◆ **练习题目 1**: 逐字重新输入条目中从包含“Given: Click the 精准预防 table cell”的那一行到包含“Action: tap(549, 48)”的那一行之间的各行，首尾两行均包括在内。

然后在你的streaming中使用如下的代码

package org.apache.spark.examples.streaming

import org.apache.spark.SparkConf
import org.apache.spark.storage.StorageLevel
import org.apache.spark.streaming._
import org.apache.spark.streaming.flume._
import org.apache.spark.util.IntParam
import java.net.InetSocketAddress

/**
 *  Produces a count of events received from Flume.
 *
 *  This should be used in conjunction with the Spark Sink running in a Flume agent. See
 *  the Spark Streaming programming guide for more details.
 *
 *  Usage: FlumePollingEventCount <host> <port>
 *    `host` is the host on which the Spark Sink is running.
 *    `port` is the port at which the Spark Sink is listening.
 *
 *  To run this example:
 *    `$ bin/run-example org.apache.spark.examples.streaming.FlumePollingEventCount [host] [port] `
 */
object FlumePollingEventCount {
  def main(args: Array[String]) {
    if (args.length < 2) {
      System.err.println(
        "Usage: FlumePollingEventCount <host> <port>")
      System.exit(1)
    }

    StreamingExamples.setStreamingLogLevels()

    val Array(host, IntParam(port)) = args

    val batchInterval = Milliseconds(2000)

    // Create the context and set the batch size
    val sparkConf = new SparkConf().setAppName("FlumePollingEventCount")
    val ssc = new StreamingContext(sparkConf, batchInterval)

    // Create a flume stream that polls the Spark Sink running in a Flume agent
    val stream = FlumeUtils.createPollingStream(ssc, host, port)

    // Print out the count of events received from this server in each batch
    stream.count().map(cnt => "Received " + cnt + " flume events." ).print()

    ssc.start()
    ssc.awaitTermination()
  }
}

◆ **练习材料**:

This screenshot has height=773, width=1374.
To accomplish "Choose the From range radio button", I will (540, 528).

==

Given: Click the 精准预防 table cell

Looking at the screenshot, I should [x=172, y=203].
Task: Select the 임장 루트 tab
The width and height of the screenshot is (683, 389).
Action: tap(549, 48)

◆ **练习题目 2**: 原样照录原文摘录中从“val ssc = new”到“ssc.awaitTermination()”之间的部分，首尾两处都包括在内。

◆ **练习解答 1**:
Given: Click the 精准预防 table cell

Looking at the screenshot, I should [x=172, y=203].
Task: Select the 임장 루트 tab
The width and height of the screenshot is (683, 389).
Action: tap(549, 48)

◆ **练习解答 2**:
val ssc = new StreamingContext(sparkConf, batchInterval)

    // Create a flume stream that polls the Spark Sink running in a Flume agent
    val stream = FlumeUtils.createPollingStream(ssc, host, port)

    // Print out the count of events received from this server in each batch
    stream.count().map(cnt => "Received " + cnt + " flume events." ).print()

    ssc.start()
    ssc.awaitTermination()